There are still attackers finding new ways of exploiting previously unknown loopholes. There are still patches to apply to our service and the libraries, hypervisors, operating systems and hardware that support it. There are still compounding failures that can occur at any level of that stack. There are still compliance obligations and governance.

All the things we needed to do yesterday to keep the service running consistently, performantly, securely, resiliently are still things we need to do today.

What is this ‘managed’?

  • Patching and updates
    • Scanning and vulnerabilities
    • CI/CD
    • Regression testing
  • Availability and failures
    • Health checks
    • Monitoring
  • Performance and concurrency
    • Routing
    • Load balancing
  • Coupling
    • Service discovery
    • Mutual authentication
  • Secrets
  • Data and replication
  • Logging
    • Application logging and SIEM
  • Ongoing business information and DW
  • People
    • Developer and application engineer access
    • Operations and administrator access

To cope with these challenges, we need to be able to patch and update containers. Assuming our move to containers hasn’t coincided with a greater appetite for service interruption and downtime, that means multiple instances and load balancers, which themselves will need patching. Each new container will need scanning for vulnerabilities as part of CI/CD pipeline. Each new release needs to deliver the same quality of service and user experience without regression, which means automated testing.

We want the service to remain available not only when we intervene, but also when unpredictable failures affect it. That means health checks and monitoring.

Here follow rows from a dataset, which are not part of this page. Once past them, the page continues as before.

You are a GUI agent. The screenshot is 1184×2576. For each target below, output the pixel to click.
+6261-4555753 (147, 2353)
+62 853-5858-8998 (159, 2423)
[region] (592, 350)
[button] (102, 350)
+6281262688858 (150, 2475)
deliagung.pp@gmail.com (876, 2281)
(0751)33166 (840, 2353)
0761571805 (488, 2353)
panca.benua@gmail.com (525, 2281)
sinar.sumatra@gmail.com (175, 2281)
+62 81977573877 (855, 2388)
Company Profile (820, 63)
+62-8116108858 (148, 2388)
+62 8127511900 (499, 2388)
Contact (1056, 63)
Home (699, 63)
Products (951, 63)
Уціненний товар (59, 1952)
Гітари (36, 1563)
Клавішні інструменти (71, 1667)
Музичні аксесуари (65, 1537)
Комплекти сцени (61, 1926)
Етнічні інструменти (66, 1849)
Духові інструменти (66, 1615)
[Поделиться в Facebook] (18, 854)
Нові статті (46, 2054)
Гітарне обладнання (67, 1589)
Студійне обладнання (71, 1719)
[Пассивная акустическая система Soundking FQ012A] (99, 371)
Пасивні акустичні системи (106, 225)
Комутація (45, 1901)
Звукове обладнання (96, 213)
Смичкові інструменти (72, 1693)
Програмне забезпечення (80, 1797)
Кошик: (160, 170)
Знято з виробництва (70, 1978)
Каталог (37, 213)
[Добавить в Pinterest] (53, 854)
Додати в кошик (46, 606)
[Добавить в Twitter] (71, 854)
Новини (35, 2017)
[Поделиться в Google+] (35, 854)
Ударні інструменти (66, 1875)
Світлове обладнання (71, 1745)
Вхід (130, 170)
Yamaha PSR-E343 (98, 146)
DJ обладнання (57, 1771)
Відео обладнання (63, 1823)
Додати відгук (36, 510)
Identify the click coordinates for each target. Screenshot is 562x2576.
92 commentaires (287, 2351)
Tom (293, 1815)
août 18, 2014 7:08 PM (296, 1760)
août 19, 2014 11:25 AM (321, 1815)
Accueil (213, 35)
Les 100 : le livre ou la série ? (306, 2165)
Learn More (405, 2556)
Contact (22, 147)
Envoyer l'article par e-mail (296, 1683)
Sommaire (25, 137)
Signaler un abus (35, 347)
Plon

We want to be able to keep up with peak periods in demand. That means either a high level of redundant capacity, or some kind of reactive scaling. We also want to manage costs, so scaling down is important too.

All these scaled instances exist for varying lengths of time. They need to be able to talk to each other, in so far as service A needs to be able to reliably communicate with its dependant services B, C, D to deliver A. That means we need to sort service discovery and dynamic routing.

All these elements need to be routable, but those routes need to be tightly controlled to remain secure. They need to be able to mutually authenticate each other so that data doesn’t get sent to the wrong, perhaps malicious, masquerading service. All these elements need firewalling, as part of a multi-level security onion that can withstand at least partial compromise without disclosing or leaking data.

The integrity of the system as a whole relies on credentials, keys, passphrases and other secret data. Those secrets need to be managed and distributed securely.

Data needs to be managed. In a 12-factor world, where each microservice has its own autonomous, isolated data source, that’s a lot of databases. Each database needs to have redundant copies of the data, ready for failover. We need to take backups, regularly, without affecting the principal service. We need to test and restore them and verify the integrity of the data they store.

With all these complex dataflows and the myriad of multi-tier components

With the nature and complexity of cyber attacks growing year-on-year, we probably need to transfer all that log information to a SIEM for analysis. Then there’s the ongoing business needs to understand what’s happening for every actor in this data universe. For that we have a data warehouse, so data needs extracting and loading (and perhaps transforming) into that.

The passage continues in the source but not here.